Another record you’ll want to be sure to have in hand is your child’s permanent school record. School records are usually required when registering your child at his/her new school. Often, copies are not sufficient and require a raised seal.
2. Buried treasure — If you’ve hidden any valuables around the house, be sure to collect them before leaving. You should carry valuable items such as jewelry with you or keep them in a safe deposit box instead of packing them on the moving van.
3. Old phone numbers — Pack phone books from your existing residence to take with you. You may think you’ll remember the numbers you frequently call now, but more likely you’ll spend a small fortune on directory assistance charges to contact old friends or tie up loose ends.
4. Taken to the cleaners — Remember to collect all items that are being cleaned, stored or repaired (for example, dry cleaning, shoes, watches, etc.). Also, remember to return library books, movie rentals and anything else you may have checked out.

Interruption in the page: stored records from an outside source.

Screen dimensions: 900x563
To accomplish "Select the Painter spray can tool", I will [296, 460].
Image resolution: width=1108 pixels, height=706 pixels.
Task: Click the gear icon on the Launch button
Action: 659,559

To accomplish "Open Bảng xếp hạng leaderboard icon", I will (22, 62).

5. What’s your new address? — Keep your new address handy in your wallet or purse. In the flurry of preparing for a move, you may forget your new address — important information when forwarding periodicals, mail and credit card bills, as well as keeping in touch with old friends.

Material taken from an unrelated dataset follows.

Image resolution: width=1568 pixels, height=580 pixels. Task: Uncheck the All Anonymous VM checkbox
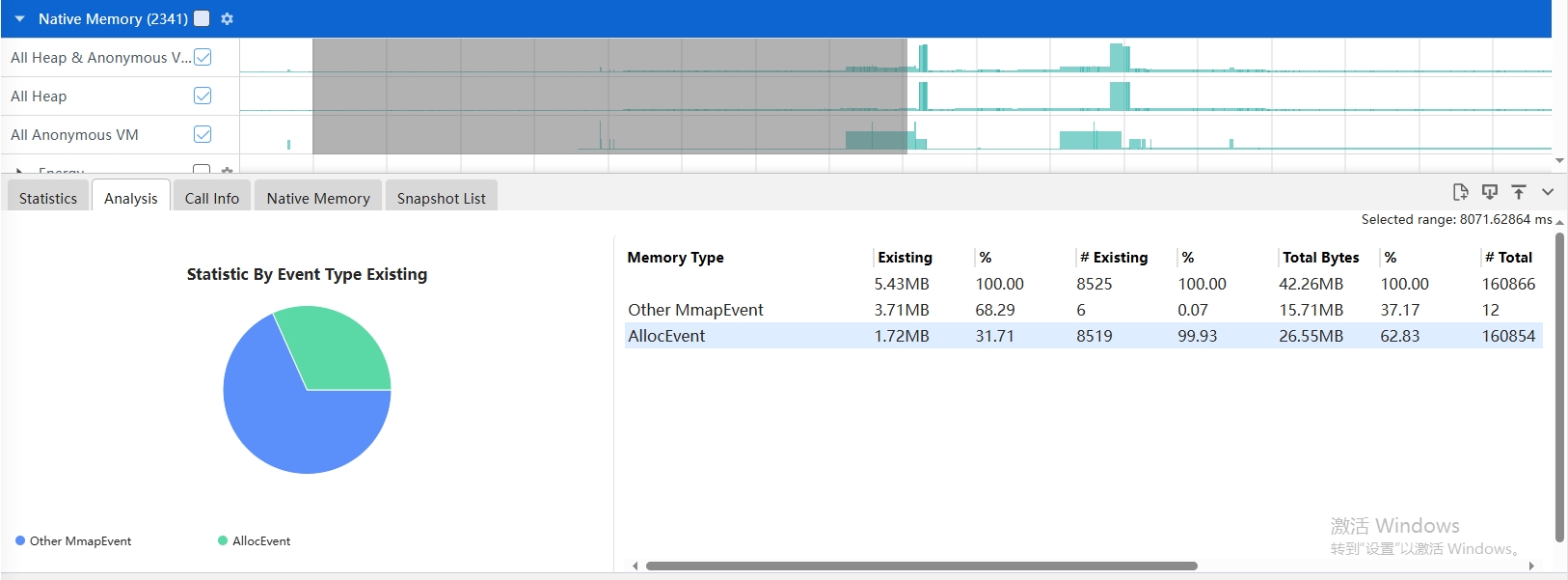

6. Spic and span — Remember to leave out cleaning supplies for the final “once-over” before closing the door for good, or make arrangements in advance for a service to clean for you. To reduce the amount of things you take with you, if you are cleaning the home yourself, use up previously purchased cleaning products, and then throw away the empty containers when you leave.
7. The opener — Many people often forget to take the electric garage door opener out of their automobile before leaving. Remember to leave the opener for the new residents.
8. Remember “Rover” — In most cases, moving companies cannot transport animals or plants. Plan ahead and make arrangements for their safe transfer.
9. Bank on it – It’s wise to open a checking account in your new town about a month prior to your move so that you have immediate access to your funds. It enables you to have a little cash on hand for unexpected expenses. On occasion, retailers will decline to cash “out-of-town” checks.
10. Keys to success – Remember the collection of spare house keys. Whether it means retrieving keys from neighbors or from under the rock next to the front door, don’t forget to gather all sets before you depart.